Document text:
┌──

Bores has framed the primary as a referendum on AI regulation. “This is the first congressional race in the country where the dividing line is: can we regulate AI at all?” he says in a campaign video. Polls show Bores in a tight race with Assemblymember Micah Lasher, who also supports AI guardrails. Carson noted, “They’ve made Alex Bores into a national star.”

Geography and voter concerns

Brookings Institution has named New York City the most “AI-exposed” county, where a fifth of the workforce hold jobs AI could plausibly replace, including software developers and financial analysts. This makes the district a potential “hotbed for some of the AI era's most agitated voters.”

└──

Dataset extract:

┌──

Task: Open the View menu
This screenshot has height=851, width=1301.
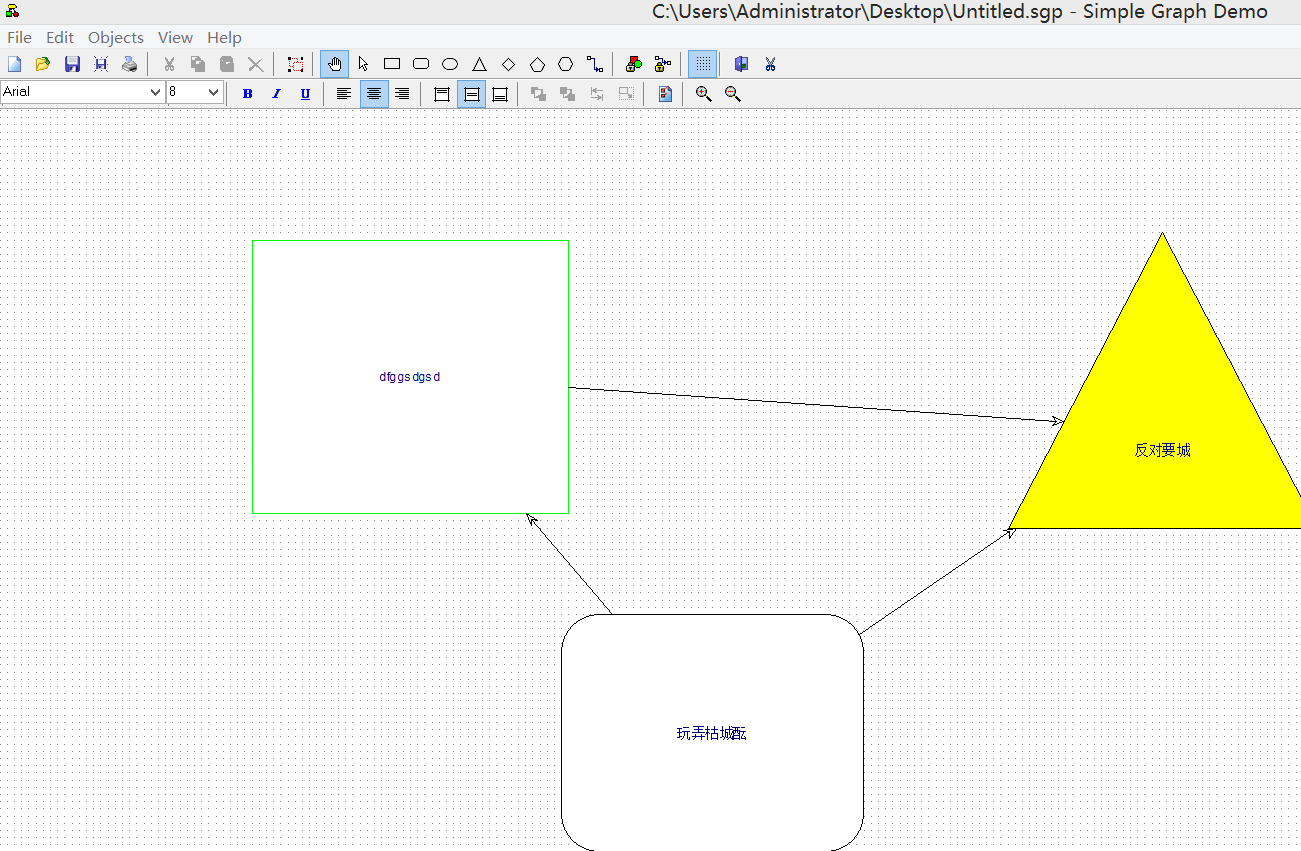Action: [176, 37]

└──

Work to complete:
[1] According to the article on Alex Bores's congressional primary, what share of the workforce in the most "AI-exposed" county holds jobs AI could plausibly replace?
[2] Pick up the article on Alex Bores's congressional primary after its last sentence and continue it.

Answer set:
[1] A fifth of the workforce.

[2]
Conflicts of interest and broader spending

While Public First opposes Big Tech's control over AI policy, its industry backing raises conflict-of-interest concerns. Generative AI expert Henry Ajder noted that even cautious executives face pressure to release models quickly. Beyond NY-12, Public First has supported candidates like Representative Celeste Maloy (Utah), who pushed bipartisan deepfake legislation while lobbying for datacenters, and Representative Valerie Foushee, co-chair of the House Democratic Commission on AI, who received $1.6m. Two-thirds of Democrats' AI policy leadership now have Public First backing.

Leading the Future and Public First have also spent heavily in rural datacenter rollout areas, including Utah, Texas, Ohio, Georgia, and Kentucky, despite local backlash. The playbook mirrors crypto's 2024 campaign, where over $200m in PAC money secured victories for crypto-aligned candidates.

AI's political unpopularity

Research suggests AI is politically unpopular. A YouGov poll found two-thirds of US voters believe AI is advancing too quickly, and only one in five see its economic impact as positive, across party lines. Ajder added, “AI companies are increasingly being seen in a similar light to Wall Street elites.”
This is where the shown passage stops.